Hunt through the entries for the word "about" and copy each line in which it appears.
++++ Given data
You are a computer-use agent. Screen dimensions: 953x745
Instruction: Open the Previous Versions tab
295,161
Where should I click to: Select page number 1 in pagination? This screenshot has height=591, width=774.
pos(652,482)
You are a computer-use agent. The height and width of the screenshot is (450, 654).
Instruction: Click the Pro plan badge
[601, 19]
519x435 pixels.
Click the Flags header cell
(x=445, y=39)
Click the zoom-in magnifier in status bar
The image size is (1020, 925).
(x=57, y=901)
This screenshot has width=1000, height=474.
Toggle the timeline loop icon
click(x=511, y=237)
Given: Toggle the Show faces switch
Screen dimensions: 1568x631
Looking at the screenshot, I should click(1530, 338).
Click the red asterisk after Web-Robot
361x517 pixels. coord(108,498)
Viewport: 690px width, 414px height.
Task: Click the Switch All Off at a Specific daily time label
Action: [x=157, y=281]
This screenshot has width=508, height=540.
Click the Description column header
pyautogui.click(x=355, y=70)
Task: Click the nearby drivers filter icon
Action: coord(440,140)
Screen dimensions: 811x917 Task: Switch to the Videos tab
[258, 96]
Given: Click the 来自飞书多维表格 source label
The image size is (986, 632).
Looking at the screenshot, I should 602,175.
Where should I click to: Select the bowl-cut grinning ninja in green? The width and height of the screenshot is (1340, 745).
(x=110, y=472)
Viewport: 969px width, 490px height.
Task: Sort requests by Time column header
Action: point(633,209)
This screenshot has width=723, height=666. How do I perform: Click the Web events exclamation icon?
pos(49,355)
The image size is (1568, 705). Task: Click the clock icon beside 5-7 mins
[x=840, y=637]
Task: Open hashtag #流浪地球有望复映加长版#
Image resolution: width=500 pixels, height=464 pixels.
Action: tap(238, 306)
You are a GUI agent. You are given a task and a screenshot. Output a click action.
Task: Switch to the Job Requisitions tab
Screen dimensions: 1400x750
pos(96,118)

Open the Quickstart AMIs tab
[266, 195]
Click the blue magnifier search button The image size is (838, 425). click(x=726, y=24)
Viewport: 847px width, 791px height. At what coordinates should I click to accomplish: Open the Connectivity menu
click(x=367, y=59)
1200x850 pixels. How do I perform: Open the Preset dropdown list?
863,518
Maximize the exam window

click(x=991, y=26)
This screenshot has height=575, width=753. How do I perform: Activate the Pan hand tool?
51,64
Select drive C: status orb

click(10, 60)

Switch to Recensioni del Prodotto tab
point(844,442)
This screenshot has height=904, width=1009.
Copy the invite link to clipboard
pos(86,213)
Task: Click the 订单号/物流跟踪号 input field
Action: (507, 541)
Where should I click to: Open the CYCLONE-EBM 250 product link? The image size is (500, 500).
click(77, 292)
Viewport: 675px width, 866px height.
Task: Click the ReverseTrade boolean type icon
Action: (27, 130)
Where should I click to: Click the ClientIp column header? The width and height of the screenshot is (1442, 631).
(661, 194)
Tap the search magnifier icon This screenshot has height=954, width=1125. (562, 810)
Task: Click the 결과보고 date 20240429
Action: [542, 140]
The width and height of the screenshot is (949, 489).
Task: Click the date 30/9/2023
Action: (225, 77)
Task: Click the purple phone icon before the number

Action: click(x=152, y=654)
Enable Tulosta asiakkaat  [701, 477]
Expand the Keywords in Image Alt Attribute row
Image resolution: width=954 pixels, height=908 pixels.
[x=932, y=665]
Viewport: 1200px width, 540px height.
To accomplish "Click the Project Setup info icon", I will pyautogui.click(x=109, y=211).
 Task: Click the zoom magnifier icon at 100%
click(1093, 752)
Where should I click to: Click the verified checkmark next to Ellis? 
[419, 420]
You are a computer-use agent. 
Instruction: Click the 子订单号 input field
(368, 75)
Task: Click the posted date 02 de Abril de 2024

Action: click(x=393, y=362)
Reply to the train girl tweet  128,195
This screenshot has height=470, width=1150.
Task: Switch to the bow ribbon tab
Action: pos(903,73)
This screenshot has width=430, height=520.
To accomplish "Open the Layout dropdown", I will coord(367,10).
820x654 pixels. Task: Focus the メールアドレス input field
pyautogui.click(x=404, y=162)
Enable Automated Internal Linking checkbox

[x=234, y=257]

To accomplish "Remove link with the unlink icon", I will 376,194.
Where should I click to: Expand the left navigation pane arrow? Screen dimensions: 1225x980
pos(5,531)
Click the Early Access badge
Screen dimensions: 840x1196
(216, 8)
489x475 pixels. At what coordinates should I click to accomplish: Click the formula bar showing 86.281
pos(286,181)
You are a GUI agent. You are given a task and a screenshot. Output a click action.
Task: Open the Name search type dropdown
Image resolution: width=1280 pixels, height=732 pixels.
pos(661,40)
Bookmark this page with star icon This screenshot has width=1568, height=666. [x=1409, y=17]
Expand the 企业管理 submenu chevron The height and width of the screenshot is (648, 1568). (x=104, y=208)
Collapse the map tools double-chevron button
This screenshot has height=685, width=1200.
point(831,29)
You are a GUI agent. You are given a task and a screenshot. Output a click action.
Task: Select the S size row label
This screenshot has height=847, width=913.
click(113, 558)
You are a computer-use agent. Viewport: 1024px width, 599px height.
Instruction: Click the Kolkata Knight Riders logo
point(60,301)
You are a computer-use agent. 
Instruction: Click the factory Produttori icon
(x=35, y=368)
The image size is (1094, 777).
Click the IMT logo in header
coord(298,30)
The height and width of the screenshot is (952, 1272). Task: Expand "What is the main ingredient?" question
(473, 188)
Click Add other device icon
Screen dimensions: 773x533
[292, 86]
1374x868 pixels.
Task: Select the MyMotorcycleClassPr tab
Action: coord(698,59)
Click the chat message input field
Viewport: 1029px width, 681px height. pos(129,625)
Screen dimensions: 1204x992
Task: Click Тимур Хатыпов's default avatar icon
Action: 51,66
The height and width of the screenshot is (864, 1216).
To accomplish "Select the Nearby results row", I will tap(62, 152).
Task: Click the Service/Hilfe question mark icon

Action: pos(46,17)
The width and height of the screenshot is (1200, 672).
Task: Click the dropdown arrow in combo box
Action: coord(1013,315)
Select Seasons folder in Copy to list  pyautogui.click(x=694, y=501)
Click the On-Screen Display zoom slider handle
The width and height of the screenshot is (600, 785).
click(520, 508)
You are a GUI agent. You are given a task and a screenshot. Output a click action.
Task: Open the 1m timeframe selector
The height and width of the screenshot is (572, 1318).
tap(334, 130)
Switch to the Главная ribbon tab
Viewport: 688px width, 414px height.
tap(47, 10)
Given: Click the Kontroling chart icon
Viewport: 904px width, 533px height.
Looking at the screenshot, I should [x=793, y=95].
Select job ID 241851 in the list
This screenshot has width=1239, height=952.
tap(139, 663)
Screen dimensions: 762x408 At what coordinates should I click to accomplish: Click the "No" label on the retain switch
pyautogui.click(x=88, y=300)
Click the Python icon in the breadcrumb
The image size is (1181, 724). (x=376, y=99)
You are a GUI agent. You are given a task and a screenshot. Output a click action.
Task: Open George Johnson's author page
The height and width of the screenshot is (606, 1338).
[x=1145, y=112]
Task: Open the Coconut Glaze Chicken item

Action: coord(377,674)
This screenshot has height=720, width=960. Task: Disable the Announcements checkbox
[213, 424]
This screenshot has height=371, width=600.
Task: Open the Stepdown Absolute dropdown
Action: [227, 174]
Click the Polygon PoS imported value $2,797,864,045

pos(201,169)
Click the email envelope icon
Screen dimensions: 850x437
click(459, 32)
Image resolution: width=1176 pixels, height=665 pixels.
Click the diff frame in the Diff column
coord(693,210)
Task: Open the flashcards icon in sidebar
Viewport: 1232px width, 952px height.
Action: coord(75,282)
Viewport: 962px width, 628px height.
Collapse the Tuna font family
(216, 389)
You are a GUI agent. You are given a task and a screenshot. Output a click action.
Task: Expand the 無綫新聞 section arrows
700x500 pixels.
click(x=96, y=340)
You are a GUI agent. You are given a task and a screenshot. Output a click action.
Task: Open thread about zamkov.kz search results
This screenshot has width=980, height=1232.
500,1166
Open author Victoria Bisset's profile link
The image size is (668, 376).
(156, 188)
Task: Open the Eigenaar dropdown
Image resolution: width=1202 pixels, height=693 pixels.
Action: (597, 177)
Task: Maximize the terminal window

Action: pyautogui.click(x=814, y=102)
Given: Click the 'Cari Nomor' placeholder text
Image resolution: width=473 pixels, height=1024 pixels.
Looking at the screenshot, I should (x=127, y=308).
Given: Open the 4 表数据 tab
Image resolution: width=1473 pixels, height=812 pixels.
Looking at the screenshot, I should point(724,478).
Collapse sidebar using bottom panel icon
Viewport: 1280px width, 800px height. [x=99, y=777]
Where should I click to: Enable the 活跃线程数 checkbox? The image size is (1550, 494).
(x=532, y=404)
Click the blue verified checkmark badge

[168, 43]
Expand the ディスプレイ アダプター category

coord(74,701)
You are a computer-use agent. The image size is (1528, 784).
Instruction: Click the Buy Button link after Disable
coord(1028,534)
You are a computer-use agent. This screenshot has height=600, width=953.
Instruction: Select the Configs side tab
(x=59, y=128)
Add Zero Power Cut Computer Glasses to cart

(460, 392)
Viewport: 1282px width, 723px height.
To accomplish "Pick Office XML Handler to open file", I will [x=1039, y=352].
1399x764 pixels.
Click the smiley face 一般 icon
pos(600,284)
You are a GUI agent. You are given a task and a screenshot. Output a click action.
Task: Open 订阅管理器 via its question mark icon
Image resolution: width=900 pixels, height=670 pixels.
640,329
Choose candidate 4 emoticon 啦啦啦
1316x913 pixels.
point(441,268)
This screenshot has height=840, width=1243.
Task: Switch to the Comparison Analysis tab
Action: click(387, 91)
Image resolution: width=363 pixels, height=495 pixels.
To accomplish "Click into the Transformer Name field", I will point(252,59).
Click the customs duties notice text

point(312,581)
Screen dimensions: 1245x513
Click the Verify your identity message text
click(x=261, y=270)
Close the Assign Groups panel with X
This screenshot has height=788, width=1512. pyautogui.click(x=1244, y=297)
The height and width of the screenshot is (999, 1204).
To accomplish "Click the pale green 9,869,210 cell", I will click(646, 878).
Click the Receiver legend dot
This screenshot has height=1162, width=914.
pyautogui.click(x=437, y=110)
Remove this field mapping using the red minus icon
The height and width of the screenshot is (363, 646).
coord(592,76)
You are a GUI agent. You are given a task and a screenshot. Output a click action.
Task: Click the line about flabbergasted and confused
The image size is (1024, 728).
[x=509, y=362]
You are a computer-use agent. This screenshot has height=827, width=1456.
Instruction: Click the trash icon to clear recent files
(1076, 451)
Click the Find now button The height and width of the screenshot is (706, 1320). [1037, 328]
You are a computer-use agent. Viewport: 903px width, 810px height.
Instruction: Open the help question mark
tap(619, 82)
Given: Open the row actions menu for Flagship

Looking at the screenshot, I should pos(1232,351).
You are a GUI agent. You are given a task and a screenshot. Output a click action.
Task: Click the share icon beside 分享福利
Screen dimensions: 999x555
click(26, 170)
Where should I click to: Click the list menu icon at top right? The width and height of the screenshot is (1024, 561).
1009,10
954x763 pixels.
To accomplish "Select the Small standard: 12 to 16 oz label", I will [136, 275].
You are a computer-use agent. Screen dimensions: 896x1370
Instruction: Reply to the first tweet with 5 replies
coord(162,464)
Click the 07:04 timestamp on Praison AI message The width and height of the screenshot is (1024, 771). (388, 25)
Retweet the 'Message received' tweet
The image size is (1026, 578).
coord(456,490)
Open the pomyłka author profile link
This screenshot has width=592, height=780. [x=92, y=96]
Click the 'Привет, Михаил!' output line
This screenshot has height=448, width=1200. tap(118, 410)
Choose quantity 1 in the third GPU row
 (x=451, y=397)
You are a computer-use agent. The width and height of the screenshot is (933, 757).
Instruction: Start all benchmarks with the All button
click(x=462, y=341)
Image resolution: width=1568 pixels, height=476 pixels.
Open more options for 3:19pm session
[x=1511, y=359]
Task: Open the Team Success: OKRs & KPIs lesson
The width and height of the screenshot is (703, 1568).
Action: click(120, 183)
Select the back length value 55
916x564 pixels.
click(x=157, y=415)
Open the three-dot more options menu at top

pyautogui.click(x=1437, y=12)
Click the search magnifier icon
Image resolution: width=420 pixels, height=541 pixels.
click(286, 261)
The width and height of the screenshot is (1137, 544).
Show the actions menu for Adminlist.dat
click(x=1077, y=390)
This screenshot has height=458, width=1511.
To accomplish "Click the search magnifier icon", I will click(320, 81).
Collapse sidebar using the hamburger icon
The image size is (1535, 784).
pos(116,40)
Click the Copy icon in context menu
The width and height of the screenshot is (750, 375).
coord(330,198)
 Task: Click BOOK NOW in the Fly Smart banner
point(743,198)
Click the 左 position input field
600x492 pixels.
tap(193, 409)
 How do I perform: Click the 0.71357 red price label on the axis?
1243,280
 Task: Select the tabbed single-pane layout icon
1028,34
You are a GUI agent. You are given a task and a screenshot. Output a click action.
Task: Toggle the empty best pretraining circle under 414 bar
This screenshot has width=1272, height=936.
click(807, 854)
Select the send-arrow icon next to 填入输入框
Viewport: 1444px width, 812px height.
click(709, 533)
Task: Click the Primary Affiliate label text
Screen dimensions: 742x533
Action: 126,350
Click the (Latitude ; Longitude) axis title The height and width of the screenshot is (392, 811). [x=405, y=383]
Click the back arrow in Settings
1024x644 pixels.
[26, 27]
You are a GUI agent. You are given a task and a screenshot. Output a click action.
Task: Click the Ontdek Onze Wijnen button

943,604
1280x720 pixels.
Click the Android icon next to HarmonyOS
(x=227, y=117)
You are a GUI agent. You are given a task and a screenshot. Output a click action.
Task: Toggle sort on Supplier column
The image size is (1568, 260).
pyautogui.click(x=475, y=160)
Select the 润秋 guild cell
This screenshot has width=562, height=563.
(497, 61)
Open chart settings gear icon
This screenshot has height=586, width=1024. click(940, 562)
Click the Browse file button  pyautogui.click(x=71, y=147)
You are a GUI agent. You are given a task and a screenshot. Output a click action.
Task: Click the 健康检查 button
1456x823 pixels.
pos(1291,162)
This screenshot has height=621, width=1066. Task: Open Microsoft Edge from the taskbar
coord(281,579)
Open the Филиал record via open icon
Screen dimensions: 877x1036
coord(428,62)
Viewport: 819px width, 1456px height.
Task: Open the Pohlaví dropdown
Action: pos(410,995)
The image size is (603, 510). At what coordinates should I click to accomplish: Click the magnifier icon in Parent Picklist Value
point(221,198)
++++++++
### [Answer area]
Task: Open thread about zamkov.kz search results
Task: Click the line about flabbergasted and confused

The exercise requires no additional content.